Ten tweede bevatten de bijlagen bij het BTM en het BOOT een aantal bepalingen over aanleg en keuring van technische installaties die niet meer in overeenstemming zijn met de hedendaagse opvattingen ten aanzien van de wenselijkheid, en derhalve de bevordering van, marktwerking en mededinging. De geldende tekst van deze besluiten schrijft voor keuringen en dergelijke de inschakeling van een met naam genoemd instituut voor, en ontneemt de ondernemer daarmee de mogelijkheid na te gaan of andere bedrijven van een gelijkwaardig technisch niveau een concurrerende aanbieding kunnen doen. Het voorliggende wijzigingsbesluit maakt aan die situatie een einde.
Tot slot regelt dit wijzigingsbesluit een technische aanpassing van de eerder genoemde besluiten én het besluit Verbond op het punt van de toedeling van bevoegdheden op grond van de Wet bodembescherming met betrekking tot bodemsanering aan andere bestuursorganen dan gedeputeerde staten.
De verschillende onderwerpen worden hierna verder besproken. Daarna wordt ingegaan op de toetsingsonderwerpen, zoals daar zijn de MDW-toets, de toetsing op administratieve lasten voor het bedrijfsleven van Actal, op de overige bedrijfseffecten, op de milieueffecten en op de uitvoerbaarheid en handhaafbaarheid van de wijzigingen.
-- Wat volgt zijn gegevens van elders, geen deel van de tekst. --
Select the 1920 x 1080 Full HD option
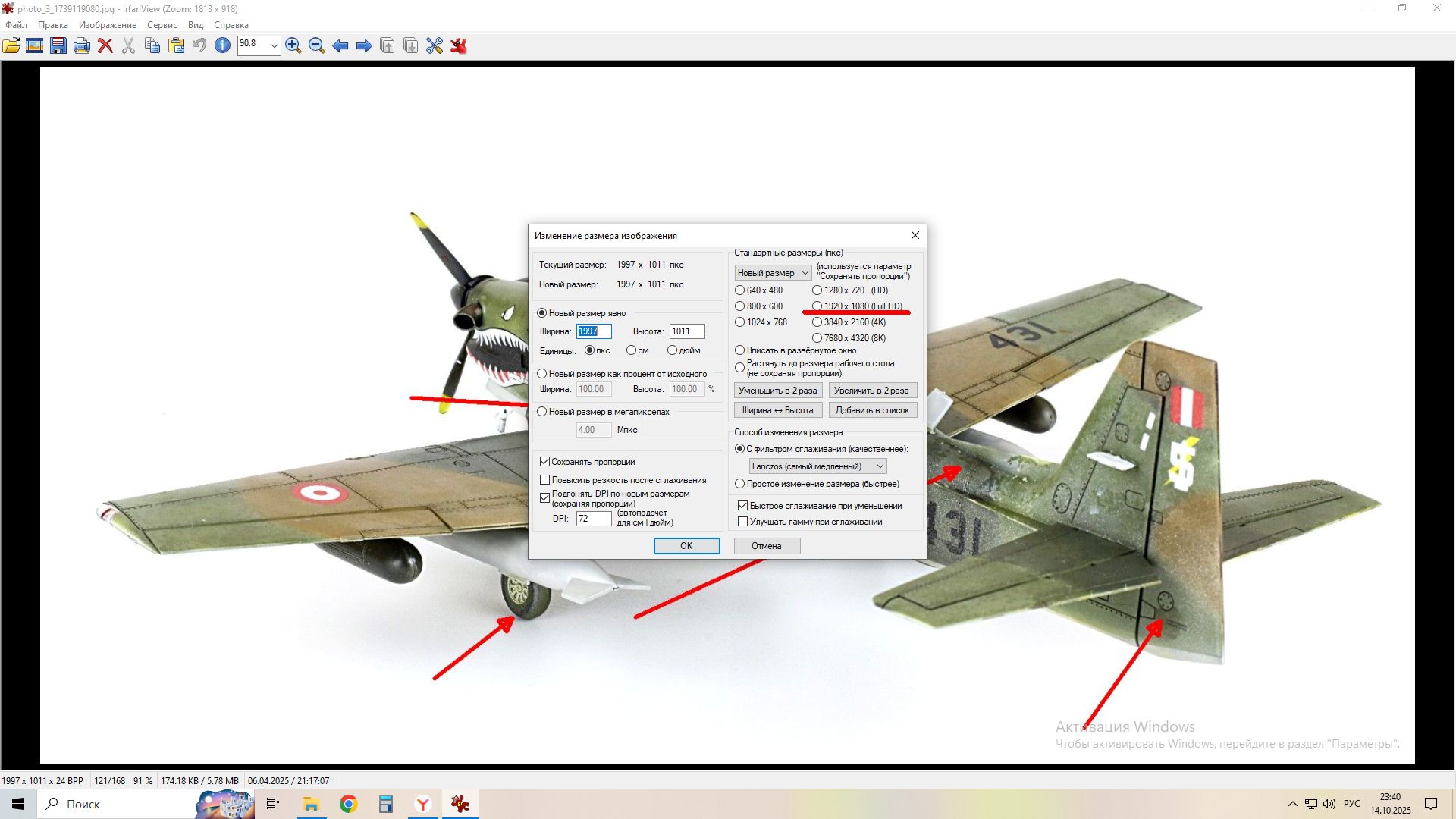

2. Wijziging financiële zekerheid
Het wijzigingsbesluit strekt ertoe de uitvoering van het instrument financiële zekerheid bij tankstations voor het wegverkeer te verbeteren en daarmee te voorkomen dat de overheid en derden worden geconfronteerd met onverhaalbaarheid van de kosten van het herstel van schade die voor rekening en risico van de exploitant moeten blijven.
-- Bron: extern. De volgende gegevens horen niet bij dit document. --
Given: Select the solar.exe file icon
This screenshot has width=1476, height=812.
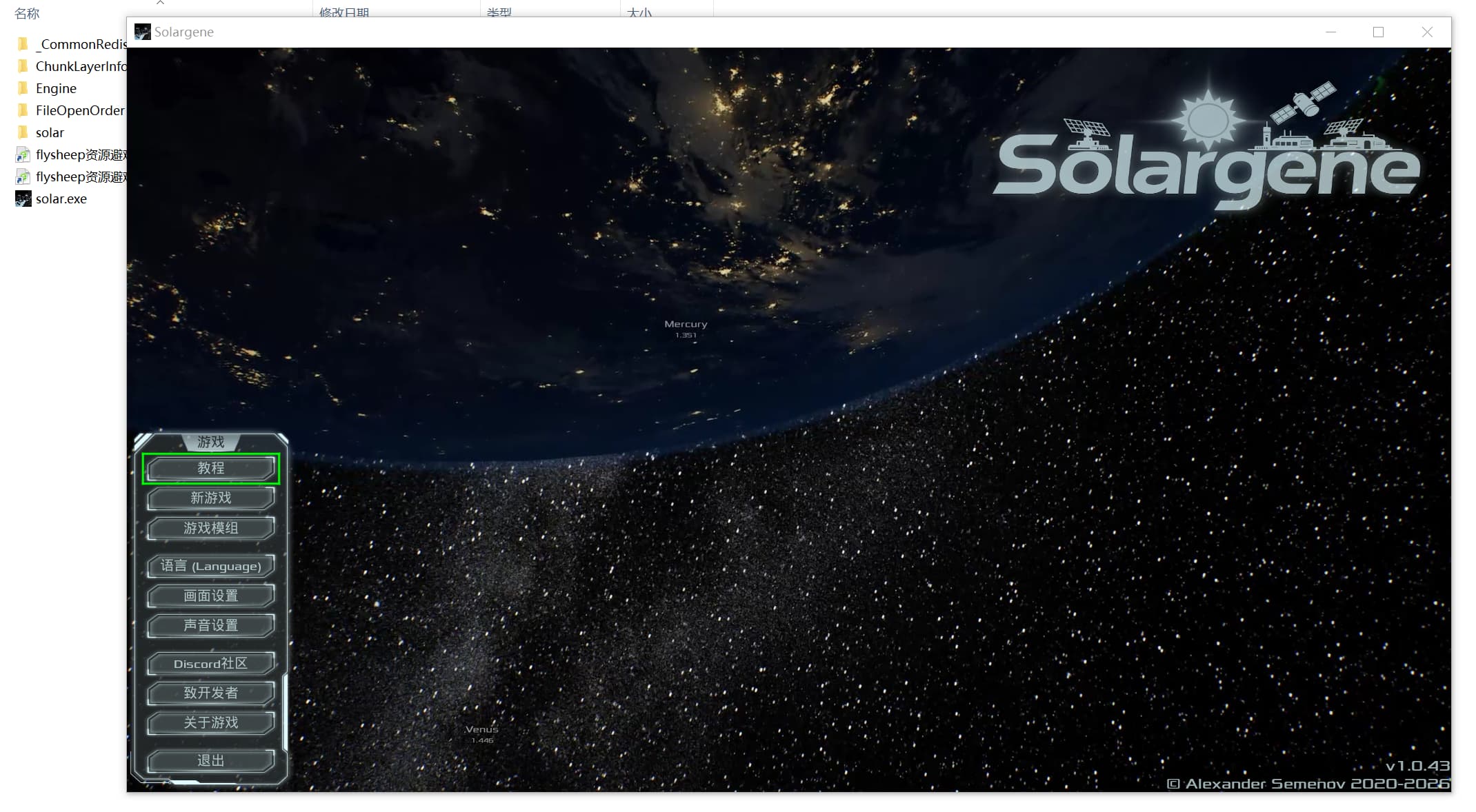Looking at the screenshot, I should 23,199.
De noodzaak van deze maatregelen is gebleken bij het overleg over de oprichting van een financieel zekerheidsfonds voor de benzinetankstations. Dit fonds is in juli 1997 opgericht door de Olie Contact Commissie, de Belangenorganisatie tankstations (Beta), BOVAG en de Nederlandse Organisatie Voor de Energiebranche (NOVE). Door deze partijen is de stichting CoFiZe opgericht die het fonds beheert. Eveneens is een reglement opgesteld. Toetreding tot dit fonds biedt voldoende financiële zekerheid als bedoeld in artikel 8. Het reglement bevat daarvoor de garantie.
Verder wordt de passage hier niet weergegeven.